Presentation information

[E] Oral

A (Atmospheric and Hydrospheric Sciences ) » A-AS Atmospheric Sciences, Meteorology & Atmospheric Environment

[A-AS05] Weather, Climate, and Environmental Science Studies using High-Performance Computing

Wed. May 28, 2025 1:45 PM - 3:15 PM Exhibition Hall Special Setting (5) (Exhibition Hall 7&8, Makuhari Messe)

convener:Hisashi Yashiro(National Institute for Environmental Studies), Masuo Nakano(Japan Agency for Marine-Earth Science and Technology), Miyakawa Tomoki(Atmosphere and Ocean Research Institute, The University of Tokyo), Takuya Kawabata(Meteorological Research Institute), Chairperson:Miyakawa Tomoki(Atmosphere and Ocean Research Institute, The University of Tokyo)

3:00 PM - 3:15 PM

[AAS05-06] Local Clustering of Inertial Cloud Droplets in Non-Equilibrium Turbulence

*Taketo Tominaga1, Ryo Onishi1 (1.Institute of Science Tokyo)

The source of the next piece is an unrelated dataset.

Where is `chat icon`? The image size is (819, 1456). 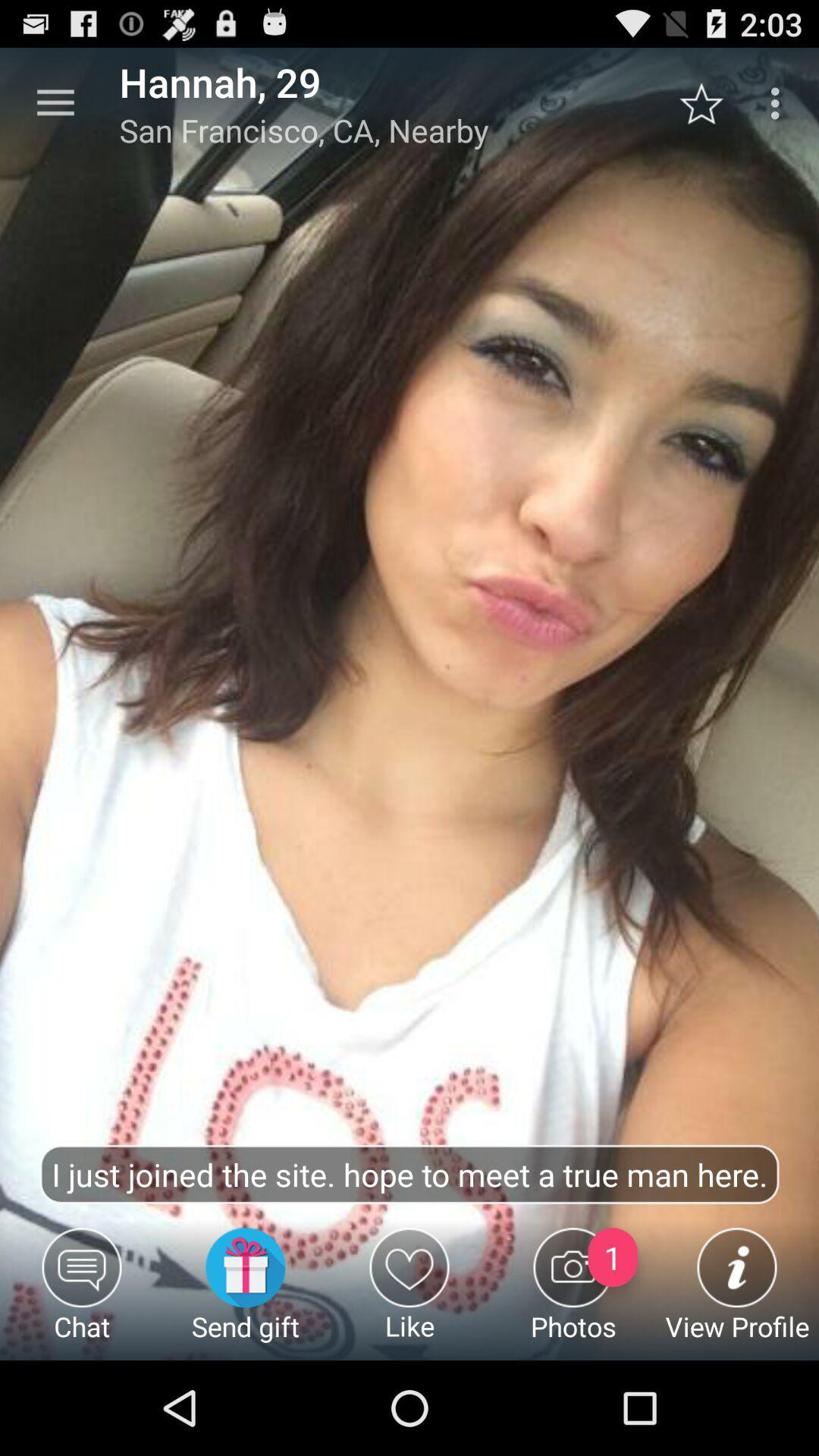 chat icon is located at coordinates (82, 1293).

Keywords:Clustering of Inertial Particles, Non-Equilibrium Turbulence, Cloud Microphysics, Supercomputer, Multiphase Flow

It has been pointed out that cloud turbulence may accelerate the onset of rainfall by promoting the collisional growth of cloud droplets. The mechanism of this accelerated collision effect still requires further investigation. For example, the inhomogeneous distribution (clustering) of small inertial particles such as cloud droplets, which plays a significant role in the collision process, needs to be clarified and modeled.

Actual cloud turbulence exists in a non-equilibrium state where the energy input and dissipation are imbalanced locally. However, previous studies have conducted numerical simulations assuming an equilibrium state. Focusing on the impact of this non-equilibrium state, this study aims to clarify the clustering mechanism of small inertial particles in a non-equilibrium homogeneous isotropic turbulence using large-scale numerical simulations.

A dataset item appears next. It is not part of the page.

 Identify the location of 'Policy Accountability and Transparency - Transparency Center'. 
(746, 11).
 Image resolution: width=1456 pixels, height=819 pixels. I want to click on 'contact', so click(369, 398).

Lagrangian Cloud Simulator (LCS) (Onishi et al., 2015) was used for simulations. LCS solves the flow field using a Eulerian approach while tracking particles using a Lagrangian approach, allowing for detailed calculations of individual particle motion. The attached figure shows a snapshot of the spatial distribution of 327680 particles in homogeneous isotropic turbulence computed on a 64^3 grid.

The flow field is discretized from the incompressible Navier-Stokes equations using an energy-conserving fourth-order central difference method (Morinishi et al., 1998) and advanced in time explicitly using a two-stage second-order Runge-Kutta method. The HSMAC method is employed for pressure-velocity coupling. Energy is injected into the large-scale flow field using Reduced Communication Forcing (RCF) (Onishi et al., 2011). This forcing method downsamples the flow field, enabling selective energy injection into the large-scale structures while significantly reducing communication overhead.

Particles are advected by the fluid forces, but their feedback on the fluid field is neglected due to their small size. The hydrodynamic interactions between particles are computed using the Binary-based Superposition Method (BiSM) (Onishi et al., 2013). BiSM approximates the influence of multiple particles as a superposition of two-particle interactions, allowing for fast and accurate computations when particle number density is low, as is the case in atmospheric clouds.

The conventional LCS was written in FORTRAN90 and was limited to CPU-based calculations. In this study, LCS was rewritten in Julia to support large-scale GPU-based computations. This modification enabled highly efficient large-scale simulations using multiple GPUs. Specifically, the largest simulations performed in this study used 64 GPUs to compute the motion on a 2048^3 grid and 10^9 small inertial particles.

To investigate particle clustering in non-equilibrium turbulence, a stepwise variation in energy injection was introduced to realize a non-equilibrium state in the large-scale flow field. Particles with various inertia values were introduced into the generated non-equilibrium turbulent flows, and the radial distribution function at contact (g(r=R); R is the collision radius), a near-field radial distribution function, was computed.

The simulation results show discrepancies between the temporal response of the radial distribution function and the energy dissipation rate when external forcing is varied in a stepwise manner. Furthermore, the radial distribution functions in non-equilibrium turbulent flows differ from those obtained under conditions of temporal-mean energy dissipation rate and temporal-mean Reynolds number. This finding suggests that a collision frequency model incorporating the non-equilibrium nature of turbulence would be required for more reliable cloud modeling.